Put each line of the listing, from the line with "This screenshot has height=374, width=500." to the line with "Action: 1076,181", both included, into a JSON list of strings with one string per line, omitting any blank lines.

Dataset rows
+++
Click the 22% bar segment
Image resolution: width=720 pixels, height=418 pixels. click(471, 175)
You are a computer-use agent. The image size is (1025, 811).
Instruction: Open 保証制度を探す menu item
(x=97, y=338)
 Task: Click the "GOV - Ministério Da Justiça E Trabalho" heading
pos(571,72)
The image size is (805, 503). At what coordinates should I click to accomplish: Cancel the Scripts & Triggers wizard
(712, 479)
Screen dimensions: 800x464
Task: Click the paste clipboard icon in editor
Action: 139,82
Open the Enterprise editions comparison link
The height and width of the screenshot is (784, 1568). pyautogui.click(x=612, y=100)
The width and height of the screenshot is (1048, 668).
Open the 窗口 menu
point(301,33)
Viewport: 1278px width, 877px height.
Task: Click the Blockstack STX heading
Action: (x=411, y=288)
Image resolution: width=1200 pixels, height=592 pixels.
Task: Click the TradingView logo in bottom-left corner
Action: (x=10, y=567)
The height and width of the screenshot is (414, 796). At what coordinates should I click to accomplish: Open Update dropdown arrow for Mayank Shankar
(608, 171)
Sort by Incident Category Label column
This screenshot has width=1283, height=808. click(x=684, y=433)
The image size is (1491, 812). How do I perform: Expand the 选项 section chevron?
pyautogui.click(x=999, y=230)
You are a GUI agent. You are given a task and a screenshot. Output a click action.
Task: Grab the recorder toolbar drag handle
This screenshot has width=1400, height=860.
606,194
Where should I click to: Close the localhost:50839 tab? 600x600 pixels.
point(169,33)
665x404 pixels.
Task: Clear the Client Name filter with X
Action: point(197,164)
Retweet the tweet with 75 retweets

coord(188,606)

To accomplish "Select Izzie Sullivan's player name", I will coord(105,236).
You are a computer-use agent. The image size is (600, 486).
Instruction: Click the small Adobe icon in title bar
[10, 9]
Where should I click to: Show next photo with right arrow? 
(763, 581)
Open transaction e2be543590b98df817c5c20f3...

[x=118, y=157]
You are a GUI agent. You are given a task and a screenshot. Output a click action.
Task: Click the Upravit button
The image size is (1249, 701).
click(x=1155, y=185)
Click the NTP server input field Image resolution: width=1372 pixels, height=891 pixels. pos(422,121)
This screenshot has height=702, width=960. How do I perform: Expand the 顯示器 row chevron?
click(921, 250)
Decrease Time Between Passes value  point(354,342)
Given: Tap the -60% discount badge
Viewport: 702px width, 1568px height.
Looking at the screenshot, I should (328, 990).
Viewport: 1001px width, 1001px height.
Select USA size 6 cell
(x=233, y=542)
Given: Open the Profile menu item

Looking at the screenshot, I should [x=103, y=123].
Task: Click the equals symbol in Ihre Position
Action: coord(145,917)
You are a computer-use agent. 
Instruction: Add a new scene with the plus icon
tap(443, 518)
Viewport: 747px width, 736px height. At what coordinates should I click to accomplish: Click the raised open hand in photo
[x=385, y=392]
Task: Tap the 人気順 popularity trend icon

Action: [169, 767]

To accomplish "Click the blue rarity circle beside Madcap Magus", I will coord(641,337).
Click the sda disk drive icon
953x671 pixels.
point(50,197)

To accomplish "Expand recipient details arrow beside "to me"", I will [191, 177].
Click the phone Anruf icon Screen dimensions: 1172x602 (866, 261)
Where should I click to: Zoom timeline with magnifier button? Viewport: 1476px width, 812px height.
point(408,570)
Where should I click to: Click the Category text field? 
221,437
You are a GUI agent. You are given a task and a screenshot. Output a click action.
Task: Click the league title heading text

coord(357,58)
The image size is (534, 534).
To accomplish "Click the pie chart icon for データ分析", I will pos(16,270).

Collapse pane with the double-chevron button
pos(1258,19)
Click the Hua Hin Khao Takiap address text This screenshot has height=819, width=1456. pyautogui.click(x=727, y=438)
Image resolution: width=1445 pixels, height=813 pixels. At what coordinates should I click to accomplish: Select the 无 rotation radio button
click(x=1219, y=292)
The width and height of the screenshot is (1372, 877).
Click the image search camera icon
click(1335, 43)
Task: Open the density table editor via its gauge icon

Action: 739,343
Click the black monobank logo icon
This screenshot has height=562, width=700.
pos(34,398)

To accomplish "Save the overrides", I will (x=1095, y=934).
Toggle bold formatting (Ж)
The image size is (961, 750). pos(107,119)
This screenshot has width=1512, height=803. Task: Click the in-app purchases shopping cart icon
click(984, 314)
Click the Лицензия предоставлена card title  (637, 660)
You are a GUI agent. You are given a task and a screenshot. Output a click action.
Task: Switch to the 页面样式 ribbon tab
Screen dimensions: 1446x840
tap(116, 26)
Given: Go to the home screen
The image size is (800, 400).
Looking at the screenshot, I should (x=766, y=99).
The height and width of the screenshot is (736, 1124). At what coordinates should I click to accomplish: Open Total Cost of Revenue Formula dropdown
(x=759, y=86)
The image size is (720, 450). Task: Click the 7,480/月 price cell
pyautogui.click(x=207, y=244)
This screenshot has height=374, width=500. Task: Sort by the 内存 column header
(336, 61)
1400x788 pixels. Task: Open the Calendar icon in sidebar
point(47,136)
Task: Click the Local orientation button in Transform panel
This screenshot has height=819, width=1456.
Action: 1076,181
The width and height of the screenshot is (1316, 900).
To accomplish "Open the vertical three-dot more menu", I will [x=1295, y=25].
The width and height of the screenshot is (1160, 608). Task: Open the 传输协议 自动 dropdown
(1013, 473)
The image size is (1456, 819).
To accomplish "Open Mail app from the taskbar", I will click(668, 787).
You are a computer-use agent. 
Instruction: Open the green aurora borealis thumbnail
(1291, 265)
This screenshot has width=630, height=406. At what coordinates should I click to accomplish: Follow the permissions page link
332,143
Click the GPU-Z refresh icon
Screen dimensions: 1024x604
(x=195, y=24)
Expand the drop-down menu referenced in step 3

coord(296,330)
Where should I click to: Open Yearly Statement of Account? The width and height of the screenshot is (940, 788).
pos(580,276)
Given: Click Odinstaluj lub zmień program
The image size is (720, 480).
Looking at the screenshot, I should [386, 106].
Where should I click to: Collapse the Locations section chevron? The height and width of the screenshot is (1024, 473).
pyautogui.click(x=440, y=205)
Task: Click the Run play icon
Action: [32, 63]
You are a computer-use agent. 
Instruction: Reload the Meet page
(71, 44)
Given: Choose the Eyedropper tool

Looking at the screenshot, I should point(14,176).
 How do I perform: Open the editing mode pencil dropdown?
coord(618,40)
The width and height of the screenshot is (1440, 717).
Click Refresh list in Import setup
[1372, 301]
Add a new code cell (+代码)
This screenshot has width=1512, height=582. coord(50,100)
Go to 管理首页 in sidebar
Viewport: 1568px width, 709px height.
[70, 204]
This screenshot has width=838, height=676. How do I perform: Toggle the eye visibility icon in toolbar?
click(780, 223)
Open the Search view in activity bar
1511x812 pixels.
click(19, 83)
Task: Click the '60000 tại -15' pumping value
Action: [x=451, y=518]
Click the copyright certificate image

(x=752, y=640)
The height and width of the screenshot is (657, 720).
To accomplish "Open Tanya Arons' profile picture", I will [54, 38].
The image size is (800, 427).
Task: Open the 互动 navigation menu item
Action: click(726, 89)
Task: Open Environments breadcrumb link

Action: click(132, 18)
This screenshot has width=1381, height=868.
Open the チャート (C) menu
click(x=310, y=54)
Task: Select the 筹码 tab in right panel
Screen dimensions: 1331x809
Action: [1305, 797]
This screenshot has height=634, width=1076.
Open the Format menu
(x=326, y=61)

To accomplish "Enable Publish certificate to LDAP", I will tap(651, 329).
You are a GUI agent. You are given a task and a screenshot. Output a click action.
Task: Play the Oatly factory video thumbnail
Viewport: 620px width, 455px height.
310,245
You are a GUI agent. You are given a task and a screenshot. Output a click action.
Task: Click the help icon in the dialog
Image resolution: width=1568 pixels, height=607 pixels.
+++
**EXERCISE ANSWER**
[
  "This screenshot has height=374, width=500. Task: Sort by the 内存 column header",
  "(336, 61)",
  "1400x788 pixels. Task: Open the Calendar icon in sidebar",
  "point(47,136)",
  "Task: Click the Local orientation button in Transform panel",
  "This screenshot has height=819, width=1456.",
  "Action: 1076,181"
]